**Exercise data**
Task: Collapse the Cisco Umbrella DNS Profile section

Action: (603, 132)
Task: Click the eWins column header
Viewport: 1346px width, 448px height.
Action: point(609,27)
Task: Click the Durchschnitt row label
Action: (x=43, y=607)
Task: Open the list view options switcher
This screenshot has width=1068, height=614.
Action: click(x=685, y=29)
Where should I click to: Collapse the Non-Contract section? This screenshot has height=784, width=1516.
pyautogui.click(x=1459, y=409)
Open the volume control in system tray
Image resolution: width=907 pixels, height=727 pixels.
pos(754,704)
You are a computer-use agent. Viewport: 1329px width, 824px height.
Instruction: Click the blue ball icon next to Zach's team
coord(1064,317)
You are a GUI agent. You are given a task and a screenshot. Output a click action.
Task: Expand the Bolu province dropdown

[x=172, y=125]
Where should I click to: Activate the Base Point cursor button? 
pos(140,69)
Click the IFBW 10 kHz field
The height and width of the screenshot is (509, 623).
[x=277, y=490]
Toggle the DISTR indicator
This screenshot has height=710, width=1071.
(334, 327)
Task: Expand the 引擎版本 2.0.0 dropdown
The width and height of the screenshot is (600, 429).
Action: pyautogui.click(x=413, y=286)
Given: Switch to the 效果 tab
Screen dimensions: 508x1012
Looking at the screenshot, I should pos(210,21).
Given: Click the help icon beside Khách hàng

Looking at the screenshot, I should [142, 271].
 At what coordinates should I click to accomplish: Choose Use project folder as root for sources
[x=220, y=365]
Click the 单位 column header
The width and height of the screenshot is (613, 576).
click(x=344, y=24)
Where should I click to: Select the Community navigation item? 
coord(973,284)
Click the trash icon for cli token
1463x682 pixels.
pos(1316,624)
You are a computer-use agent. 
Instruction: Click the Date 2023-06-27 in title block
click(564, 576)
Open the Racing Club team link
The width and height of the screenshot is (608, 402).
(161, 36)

**Your assignment**
For every line of the records that has the word "agent" in it, make a copy.

**Result of this task**
You are a computer-use agent. Viewport: 1329px width, 824px height.
You are a GUI agent. You are given a task and a screenshot. Output a click action.
You are a computer-use agent. 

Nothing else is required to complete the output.